Non è la prima volta che la questione della disabilità si pone nella rappresentazione scenica non solo come intervento sociale bensì come linguaggio e come riflessione sul linguaggio teatrale. E il “Pinocchio Che cosa è una persona?” di Davide Iodice di recente presentato a Napoli, interpretato da ragazzi con sindromi di Down, autismo, Williams e Asperger, con la Scuola elementare del teatro, ci apre la porta ad ampia considerazione.

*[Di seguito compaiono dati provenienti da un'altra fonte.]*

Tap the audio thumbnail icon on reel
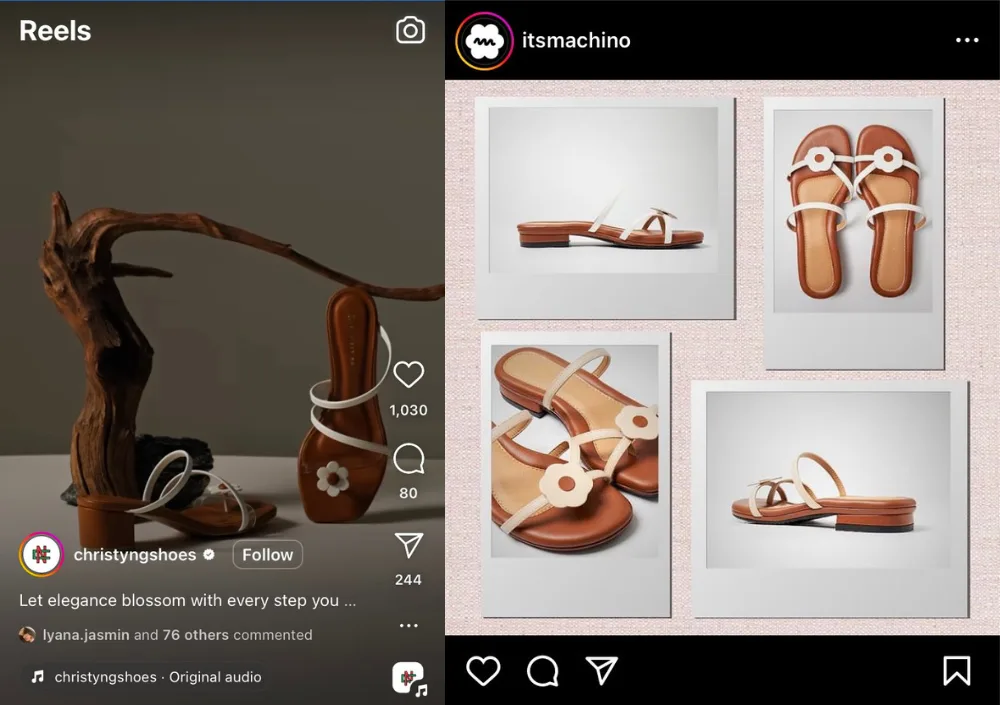The height and width of the screenshot is (705, 1000). click(408, 678)
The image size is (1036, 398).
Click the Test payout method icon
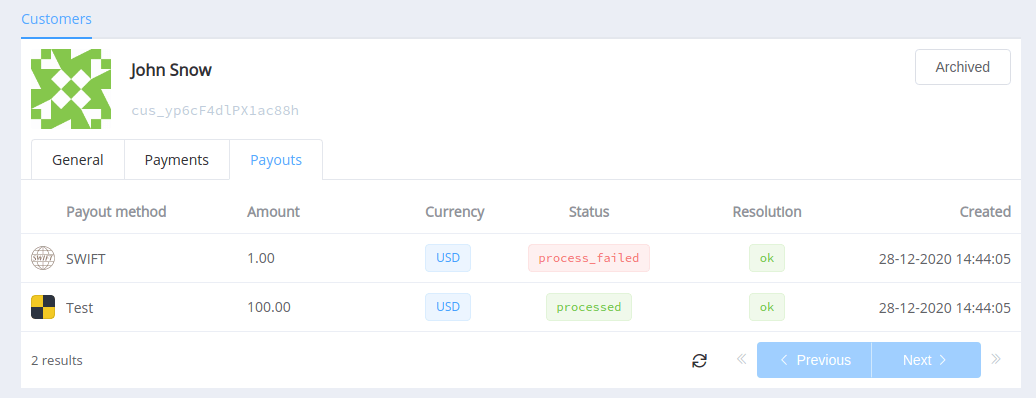point(43,307)
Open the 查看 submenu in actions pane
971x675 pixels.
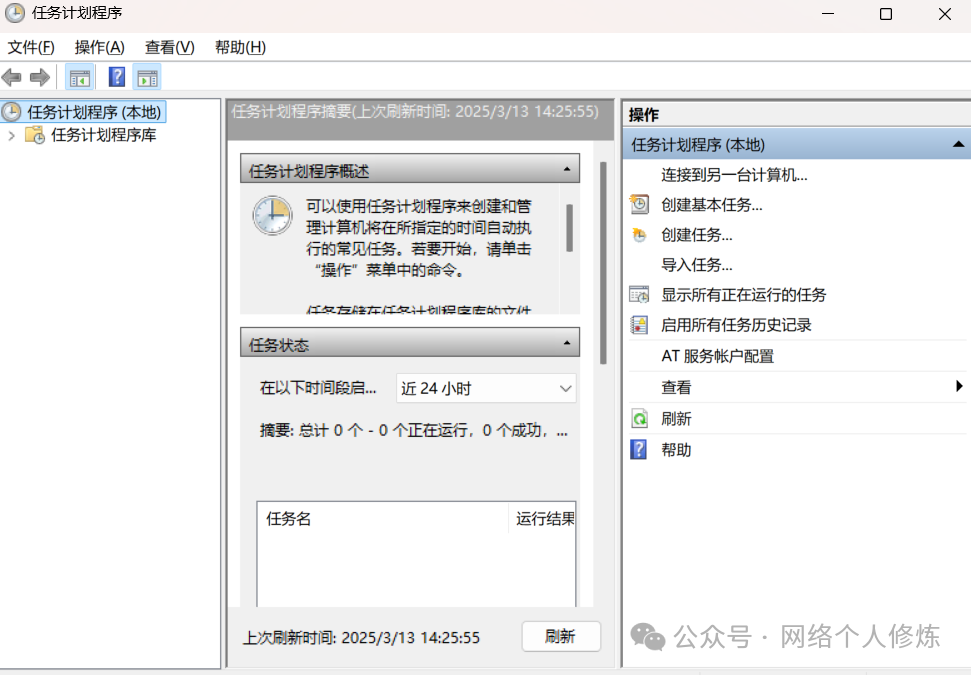pyautogui.click(x=959, y=387)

La storia teatrale italiana è costellata di cosiddette “buone pratiche”, con esperienze significative a cominciare da Giuliano Scabia con il Marco Cavallo all’ospedale psichiatrico di Trieste, simbolo di liberazione dai manicomi; a esperienze come l’Accademia della Follia di Claudio Misculin sempre a Trieste o del Teatro patologico di Dario D’Ambrosi a Roma fino al lavoro di Nanni Garella all’Arena del Sole di Bologna. Percorsi che trovano spazio anche in rassegne dedicate e che formano un atlante del teatro come terapia, del teatro come cura. Non c’è bisogno di scomodare Artaud per rilevare il legame profondo, ancestrale tra teatro e disagio mentale, ma soprattutto come disarticolazione anche del corpo oltre che della parola, basti pensare ai riti dionisiaci di possessione e smembramento.

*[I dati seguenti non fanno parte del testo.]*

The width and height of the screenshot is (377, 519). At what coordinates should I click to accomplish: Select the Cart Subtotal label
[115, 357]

Un discorso infinito, vero e proprio nodo della messa in scena, il confine tra normalità e diversità dove il teatro stesso, visto da vicino, non è assolutamente il regno dei “normali”. Peter Weiss, nel ’64, scrisse “La persecuzione e l’assassinio di Jean-Paul Marat, rappresentato dalla compagnia filodrammatica dell’ospizio di Charenton sotto la guida del marchese de Sade” opera nella quale l’autore tedesco si divertì e molto a mescolare le carte con gli attori internati a Charenton dove a sua volta il Marchese De Sade era il regista. La Societas Raffaello Sanzio nel ’92 mise in scena un Amleto come un ragazzo autistico, solo e chiuso nei suoi bisogni corporali, a rappresentare l’afasia e il malessere già insiti nel personaggio shakespeariano; uno che del resto viene preso per pazzo dalla sua comunità di rappresentanti del potere e non a caso l’Amleto di Iodice si chiamava “Mal essere”.

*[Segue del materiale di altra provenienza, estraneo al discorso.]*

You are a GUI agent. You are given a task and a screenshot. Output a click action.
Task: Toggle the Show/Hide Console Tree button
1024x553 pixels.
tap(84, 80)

Ed è ancora questo un tema, il rapporto tra teatro, diversità e potere, tra il fool, il matto che dice verità scomode al re ma può dirle mascherandole sotto la specie del riso. Oltre i confini di una lodevole azione sociale, la disabilità entra prepotentemente nella drammaturgia scenica, alterandola, mutandone la grammatica e rendendola altra, diversa. È questa l’operazione compiuta all’epoca da Leo De Berardinis a Marigliano quando chiamava in scena attori come Sebastiano Devastato, personaggio di nome e di fatto, che lavorava con lui e Perla in mezzo ai neon a disegnare l’universo narrante dei diseredati. Come Pippo del Bono che piange la scomparsa del suo Bobò, l’attore sordomuto vissuto in manicomio diventato compagno di viaggio dell’artista.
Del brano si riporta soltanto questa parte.